### Exercise directions
Filter the entries, keeping every line with the string "From".
--- Supplied entries Enclosed Below ---
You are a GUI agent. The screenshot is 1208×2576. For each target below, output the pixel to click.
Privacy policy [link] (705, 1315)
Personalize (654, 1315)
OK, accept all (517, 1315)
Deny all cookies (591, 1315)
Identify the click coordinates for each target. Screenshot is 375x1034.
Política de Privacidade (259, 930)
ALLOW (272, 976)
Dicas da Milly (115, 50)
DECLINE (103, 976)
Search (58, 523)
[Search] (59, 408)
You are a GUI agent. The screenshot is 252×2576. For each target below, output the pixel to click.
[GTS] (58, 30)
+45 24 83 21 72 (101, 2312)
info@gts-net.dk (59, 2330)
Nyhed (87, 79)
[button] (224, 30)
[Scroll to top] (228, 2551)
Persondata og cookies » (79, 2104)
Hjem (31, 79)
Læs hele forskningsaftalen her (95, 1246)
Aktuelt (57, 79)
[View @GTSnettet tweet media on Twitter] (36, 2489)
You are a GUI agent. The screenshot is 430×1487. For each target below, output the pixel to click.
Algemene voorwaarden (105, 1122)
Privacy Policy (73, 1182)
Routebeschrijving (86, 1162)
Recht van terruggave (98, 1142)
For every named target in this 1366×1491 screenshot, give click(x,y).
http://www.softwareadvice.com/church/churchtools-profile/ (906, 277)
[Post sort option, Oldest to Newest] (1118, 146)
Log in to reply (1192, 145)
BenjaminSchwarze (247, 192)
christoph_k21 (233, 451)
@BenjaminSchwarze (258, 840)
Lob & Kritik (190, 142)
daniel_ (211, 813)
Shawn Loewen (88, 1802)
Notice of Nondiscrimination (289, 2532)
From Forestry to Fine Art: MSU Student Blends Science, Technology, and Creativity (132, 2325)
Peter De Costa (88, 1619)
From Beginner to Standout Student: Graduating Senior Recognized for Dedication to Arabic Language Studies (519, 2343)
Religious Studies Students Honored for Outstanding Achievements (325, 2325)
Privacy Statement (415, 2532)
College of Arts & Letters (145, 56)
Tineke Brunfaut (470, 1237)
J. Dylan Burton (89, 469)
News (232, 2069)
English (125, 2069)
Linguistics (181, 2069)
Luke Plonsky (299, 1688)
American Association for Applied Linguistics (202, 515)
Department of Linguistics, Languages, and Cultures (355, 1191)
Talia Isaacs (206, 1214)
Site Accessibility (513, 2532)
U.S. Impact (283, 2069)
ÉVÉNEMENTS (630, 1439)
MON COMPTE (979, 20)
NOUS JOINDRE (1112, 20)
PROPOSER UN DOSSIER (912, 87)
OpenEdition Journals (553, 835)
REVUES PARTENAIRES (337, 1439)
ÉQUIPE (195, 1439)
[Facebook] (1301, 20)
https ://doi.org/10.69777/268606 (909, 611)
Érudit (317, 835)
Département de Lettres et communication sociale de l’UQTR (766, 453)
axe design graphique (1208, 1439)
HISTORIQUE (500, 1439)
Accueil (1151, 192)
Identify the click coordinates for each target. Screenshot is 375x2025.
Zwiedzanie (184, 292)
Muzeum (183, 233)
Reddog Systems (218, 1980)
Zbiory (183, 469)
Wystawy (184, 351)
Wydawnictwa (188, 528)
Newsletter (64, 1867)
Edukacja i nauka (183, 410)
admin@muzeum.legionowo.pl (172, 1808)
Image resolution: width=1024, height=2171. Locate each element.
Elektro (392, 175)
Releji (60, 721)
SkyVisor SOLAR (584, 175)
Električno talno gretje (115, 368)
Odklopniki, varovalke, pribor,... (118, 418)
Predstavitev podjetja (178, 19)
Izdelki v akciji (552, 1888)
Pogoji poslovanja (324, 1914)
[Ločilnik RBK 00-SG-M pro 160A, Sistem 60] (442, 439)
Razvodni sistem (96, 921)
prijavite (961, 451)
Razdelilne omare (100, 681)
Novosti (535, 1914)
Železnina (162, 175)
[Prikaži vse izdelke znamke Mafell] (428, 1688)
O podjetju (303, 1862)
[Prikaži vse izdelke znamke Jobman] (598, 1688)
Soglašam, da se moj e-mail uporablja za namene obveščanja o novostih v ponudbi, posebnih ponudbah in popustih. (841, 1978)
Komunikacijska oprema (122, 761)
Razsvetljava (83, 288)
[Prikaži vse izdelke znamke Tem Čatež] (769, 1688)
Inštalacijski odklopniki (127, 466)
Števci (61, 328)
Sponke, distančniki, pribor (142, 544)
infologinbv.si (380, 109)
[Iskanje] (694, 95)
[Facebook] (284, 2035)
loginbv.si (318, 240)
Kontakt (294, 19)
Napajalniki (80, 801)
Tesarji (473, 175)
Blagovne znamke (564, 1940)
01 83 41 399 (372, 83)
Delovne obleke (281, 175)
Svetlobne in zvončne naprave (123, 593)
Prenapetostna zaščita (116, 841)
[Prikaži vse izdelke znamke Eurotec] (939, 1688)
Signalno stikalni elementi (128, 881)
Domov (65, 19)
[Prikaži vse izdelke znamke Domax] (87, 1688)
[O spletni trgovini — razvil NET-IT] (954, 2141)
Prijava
--- End of Enclosed Supplied entries ---
### Reply to the exercise
From Forestry to Fine Art: MSU Student Blends Science, Technology, and Creativity (132, 2325)
From Beginner to Standout Student: Graduating Senior Recognized for Dedication to Arabic Language Studies (519, 2343)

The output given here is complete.